**Your objective:**
Can you copy out the records below line for line, with no changes?

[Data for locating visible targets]
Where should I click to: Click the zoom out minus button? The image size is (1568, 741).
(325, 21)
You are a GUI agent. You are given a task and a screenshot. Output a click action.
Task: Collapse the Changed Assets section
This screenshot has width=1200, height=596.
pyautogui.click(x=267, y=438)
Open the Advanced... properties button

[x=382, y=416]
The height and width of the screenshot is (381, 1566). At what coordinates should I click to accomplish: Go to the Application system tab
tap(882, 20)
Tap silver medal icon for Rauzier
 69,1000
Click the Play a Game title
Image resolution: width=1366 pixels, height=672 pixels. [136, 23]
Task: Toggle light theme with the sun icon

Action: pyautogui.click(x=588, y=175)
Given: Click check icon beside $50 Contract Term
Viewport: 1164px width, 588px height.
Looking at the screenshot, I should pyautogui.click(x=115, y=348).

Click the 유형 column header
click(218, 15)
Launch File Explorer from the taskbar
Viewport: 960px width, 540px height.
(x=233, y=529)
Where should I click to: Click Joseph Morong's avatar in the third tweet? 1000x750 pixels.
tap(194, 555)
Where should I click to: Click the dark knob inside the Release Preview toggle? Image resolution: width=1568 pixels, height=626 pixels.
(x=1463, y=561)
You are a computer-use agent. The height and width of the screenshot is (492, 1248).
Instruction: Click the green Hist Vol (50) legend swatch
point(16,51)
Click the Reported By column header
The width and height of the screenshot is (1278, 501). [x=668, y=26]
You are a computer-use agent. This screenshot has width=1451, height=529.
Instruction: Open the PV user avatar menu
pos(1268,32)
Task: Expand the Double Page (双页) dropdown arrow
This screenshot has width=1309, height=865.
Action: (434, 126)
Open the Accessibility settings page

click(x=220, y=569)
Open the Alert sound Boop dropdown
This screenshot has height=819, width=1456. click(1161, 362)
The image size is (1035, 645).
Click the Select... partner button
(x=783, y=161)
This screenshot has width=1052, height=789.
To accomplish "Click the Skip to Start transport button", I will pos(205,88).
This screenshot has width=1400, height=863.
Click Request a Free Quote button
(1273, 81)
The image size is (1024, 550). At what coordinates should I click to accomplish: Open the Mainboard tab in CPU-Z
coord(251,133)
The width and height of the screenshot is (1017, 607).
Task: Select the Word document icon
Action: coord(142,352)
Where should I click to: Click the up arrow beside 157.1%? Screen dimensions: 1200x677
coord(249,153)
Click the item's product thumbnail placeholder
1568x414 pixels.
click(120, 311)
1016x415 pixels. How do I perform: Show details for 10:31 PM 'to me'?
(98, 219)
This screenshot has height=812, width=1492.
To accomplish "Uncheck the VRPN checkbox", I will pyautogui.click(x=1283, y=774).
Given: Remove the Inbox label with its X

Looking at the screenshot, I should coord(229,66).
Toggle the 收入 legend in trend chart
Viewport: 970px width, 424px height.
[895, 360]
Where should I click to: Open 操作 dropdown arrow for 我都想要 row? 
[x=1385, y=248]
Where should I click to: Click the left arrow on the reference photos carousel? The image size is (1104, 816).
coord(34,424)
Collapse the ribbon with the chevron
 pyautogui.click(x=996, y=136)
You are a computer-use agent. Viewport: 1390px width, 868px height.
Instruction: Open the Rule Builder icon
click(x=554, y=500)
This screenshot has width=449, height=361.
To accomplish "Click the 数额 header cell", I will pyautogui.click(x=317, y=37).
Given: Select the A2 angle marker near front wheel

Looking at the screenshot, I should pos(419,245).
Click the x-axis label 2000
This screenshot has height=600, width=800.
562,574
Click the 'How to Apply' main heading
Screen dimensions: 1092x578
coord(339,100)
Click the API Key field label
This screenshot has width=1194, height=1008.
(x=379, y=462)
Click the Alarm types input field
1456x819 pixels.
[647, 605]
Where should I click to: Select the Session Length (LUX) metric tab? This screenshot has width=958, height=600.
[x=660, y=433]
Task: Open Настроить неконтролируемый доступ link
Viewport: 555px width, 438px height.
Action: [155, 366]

**The response:**
Where should I click to: Click the zoom out minus button? The image size is (1568, 741).
(325, 21)
You are a GUI agent. You are given a task and a screenshot. Output a click action.
Task: Collapse the Changed Assets section
This screenshot has width=1200, height=596.
pyautogui.click(x=267, y=438)
Open the Advanced... properties button

[x=382, y=416]
The height and width of the screenshot is (381, 1566). At what coordinates should I click to accomplish: Go to the Application system tab
tap(882, 20)
Tap silver medal icon for Rauzier
 69,1000
Click the Play a Game title
Image resolution: width=1366 pixels, height=672 pixels. [136, 23]
Task: Toggle light theme with the sun icon

Action: pyautogui.click(x=588, y=175)
Given: Click check icon beside $50 Contract Term
Viewport: 1164px width, 588px height.
Looking at the screenshot, I should pyautogui.click(x=115, y=348).

Click the 유형 column header
click(218, 15)
Launch File Explorer from the taskbar
Viewport: 960px width, 540px height.
(x=233, y=529)
Where should I click to: Click Joseph Morong's avatar in the third tweet? 1000x750 pixels.
tap(194, 555)
Where should I click to: Click the dark knob inside the Release Preview toggle? Image resolution: width=1568 pixels, height=626 pixels.
(x=1463, y=561)
You are a computer-use agent. The height and width of the screenshot is (492, 1248).
Instruction: Click the green Hist Vol (50) legend swatch
point(16,51)
Click the Reported By column header
The width and height of the screenshot is (1278, 501). [x=668, y=26]
You are a computer-use agent. This screenshot has width=1451, height=529.
Instruction: Open the PV user avatar menu
pos(1268,32)
Task: Expand the Double Page (双页) dropdown arrow
This screenshot has width=1309, height=865.
Action: (434, 126)
Open the Accessibility settings page

click(x=220, y=569)
Open the Alert sound Boop dropdown
This screenshot has height=819, width=1456. click(1161, 362)
The image size is (1035, 645).
Click the Select... partner button
(x=783, y=161)
This screenshot has width=1052, height=789.
To accomplish "Click the Skip to Start transport button", I will pos(205,88).
This screenshot has width=1400, height=863.
Click Request a Free Quote button
(1273, 81)
The image size is (1024, 550). At what coordinates should I click to accomplish: Open the Mainboard tab in CPU-Z
coord(251,133)
The width and height of the screenshot is (1017, 607).
Task: Select the Word document icon
Action: coord(142,352)
Where should I click to: Click the up arrow beside 157.1%? Screen dimensions: 1200x677
coord(249,153)
Click the item's product thumbnail placeholder
1568x414 pixels.
click(120, 311)
1016x415 pixels. How do I perform: Show details for 10:31 PM 'to me'?
(98, 219)
This screenshot has height=812, width=1492.
To accomplish "Uncheck the VRPN checkbox", I will pyautogui.click(x=1283, y=774).
Given: Remove the Inbox label with its X

Looking at the screenshot, I should coord(229,66).
Toggle the 收入 legend in trend chart
Viewport: 970px width, 424px height.
[895, 360]
Where should I click to: Open 操作 dropdown arrow for 我都想要 row? 
[x=1385, y=248]
Where should I click to: Click the left arrow on the reference photos carousel? The image size is (1104, 816).
coord(34,424)
Collapse the ribbon with the chevron
 pyautogui.click(x=996, y=136)
You are a computer-use agent. Viewport: 1390px width, 868px height.
Instruction: Open the Rule Builder icon
click(x=554, y=500)
This screenshot has width=449, height=361.
To accomplish "Click the 数额 header cell", I will pyautogui.click(x=317, y=37).
Given: Select the A2 angle marker near front wheel

Looking at the screenshot, I should pos(419,245).
Click the x-axis label 2000
This screenshot has height=600, width=800.
562,574
Click the 'How to Apply' main heading
Screen dimensions: 1092x578
coord(339,100)
Click the API Key field label
This screenshot has width=1194, height=1008.
(x=379, y=462)
Click the Alarm types input field
1456x819 pixels.
[647, 605]
Where should I click to: Select the Session Length (LUX) metric tab? This screenshot has width=958, height=600.
[x=660, y=433]
Task: Open Настроить неконтролируемый доступ link
Viewport: 555px width, 438px height.
Action: [155, 366]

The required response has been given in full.